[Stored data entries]
******

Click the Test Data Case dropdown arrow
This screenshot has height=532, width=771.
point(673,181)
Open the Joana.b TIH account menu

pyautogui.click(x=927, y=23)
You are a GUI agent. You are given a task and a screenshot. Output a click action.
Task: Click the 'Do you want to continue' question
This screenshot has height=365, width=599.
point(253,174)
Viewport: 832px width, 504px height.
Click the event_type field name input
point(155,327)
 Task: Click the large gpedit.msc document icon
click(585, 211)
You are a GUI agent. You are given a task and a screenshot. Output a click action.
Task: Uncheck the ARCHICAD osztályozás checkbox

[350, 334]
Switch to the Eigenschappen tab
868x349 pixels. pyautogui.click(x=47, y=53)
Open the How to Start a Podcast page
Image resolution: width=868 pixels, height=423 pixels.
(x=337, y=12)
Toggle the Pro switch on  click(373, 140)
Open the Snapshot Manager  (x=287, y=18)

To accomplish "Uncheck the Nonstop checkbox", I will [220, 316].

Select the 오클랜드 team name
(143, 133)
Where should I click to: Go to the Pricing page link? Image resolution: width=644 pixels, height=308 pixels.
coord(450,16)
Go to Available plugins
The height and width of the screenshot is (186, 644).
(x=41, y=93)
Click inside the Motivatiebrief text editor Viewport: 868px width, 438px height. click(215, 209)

******

Task description
The response should consist of all the entries, set down exactly.

Result
Click the Test Data Case dropdown arrow
This screenshot has height=532, width=771.
point(673,181)
Open the Joana.b TIH account menu

pyautogui.click(x=927, y=23)
You are a GUI agent. You are given a task and a screenshot. Output a click action.
Task: Click the 'Do you want to continue' question
This screenshot has height=365, width=599.
point(253,174)
Viewport: 832px width, 504px height.
Click the event_type field name input
point(155,327)
 Task: Click the large gpedit.msc document icon
click(585, 211)
You are a GUI agent. You are given a task and a screenshot. Output a click action.
Task: Uncheck the ARCHICAD osztályozás checkbox

[350, 334]
Switch to the Eigenschappen tab
868x349 pixels. pyautogui.click(x=47, y=53)
Open the How to Start a Podcast page
Image resolution: width=868 pixels, height=423 pixels.
(x=337, y=12)
Toggle the Pro switch on  click(373, 140)
Open the Snapshot Manager  (x=287, y=18)

To accomplish "Uncheck the Nonstop checkbox", I will [220, 316].

Select the 오클랜드 team name
(143, 133)
Where should I click to: Go to the Pricing page link? Image resolution: width=644 pixels, height=308 pixels.
coord(450,16)
Go to Available plugins
The height and width of the screenshot is (186, 644).
(x=41, y=93)
Click inside the Motivatiebrief text editor Viewport: 868px width, 438px height. click(215, 209)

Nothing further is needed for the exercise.